Wednesday, June 18th, 2008

 Gas Cartoon

One of the unintended consequences of high fuel prices is the apparent effect upon home sales, urban planning and a shift to inner city living, as people flee the suburbs to cut their commute time and expense.

A new report, Driven to the Brink, issued by CEO’s for Cities, a non-profit group, points out the fact that high gas prices have been an overlooked factor when evaluating the reasons behind the housing crisis.   The report finds that the decline in home prices has been more severe in metropolitan areas and suburbs that require lengthy commutes, and where there is a lack of public transportation.

That sentiment was also reflected in a poll of 900 Coldwell Banker agents.  96% of the agents surveyed reported that rising gas prices were a major concern for buyers and 78% said high fuel prices were driving demand for city living.

As real estate prices and sales volumes are studied, it certainly seems that the price of driving a car is changing the definition of location, location, location.   Homes that are close to public transportation, jobs, schools and shopping are selling, even in today’s “buyers market”, as home buyers place greater importance on cutting gas bills and commute times.

What this means to sellers, buyers and investors is that people are looking at where the home is located in a new way.  They are considering the price of gas and driving time before purchasing.   Drivers paying $4.00+ per gallon for gas, do not take commutes for granted, nor will the allure of new construction, granite counters and stainless appliances pull them out to the suburbs, away from their jobs and schools.

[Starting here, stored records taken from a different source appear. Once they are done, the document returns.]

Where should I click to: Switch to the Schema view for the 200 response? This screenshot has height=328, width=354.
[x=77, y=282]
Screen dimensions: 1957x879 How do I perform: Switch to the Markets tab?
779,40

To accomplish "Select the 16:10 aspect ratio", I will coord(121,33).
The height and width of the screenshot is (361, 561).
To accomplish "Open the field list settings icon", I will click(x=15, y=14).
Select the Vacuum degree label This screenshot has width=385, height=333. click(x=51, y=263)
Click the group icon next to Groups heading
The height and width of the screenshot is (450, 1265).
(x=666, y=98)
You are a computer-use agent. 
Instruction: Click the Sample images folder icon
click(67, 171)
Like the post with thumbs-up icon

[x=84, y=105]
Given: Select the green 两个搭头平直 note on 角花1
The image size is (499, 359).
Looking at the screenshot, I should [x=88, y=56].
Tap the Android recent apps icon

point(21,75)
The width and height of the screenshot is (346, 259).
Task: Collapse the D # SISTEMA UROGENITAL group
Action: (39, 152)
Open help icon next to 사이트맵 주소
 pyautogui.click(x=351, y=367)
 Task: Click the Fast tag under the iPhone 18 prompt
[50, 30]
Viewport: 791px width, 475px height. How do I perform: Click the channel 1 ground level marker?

In conclusion, gas prices are changing real estate values and the shift appears to be permanent.  Vibrant cities with good public transportation have become a lot more valuable, while rural area’s and suburbs, built on $2.00/gallon gas, have lost their appeal.    This shift is a tremendous opportunity for cities and developers who remix land uses, add higher density housing and better transporataion.

If you are selling or buying a home, you must understand the impact that gas prices have on the definition of location.  You may quickly discover that the rising price of gas means living near the train station is the best thing for your bank account and your home appreciation.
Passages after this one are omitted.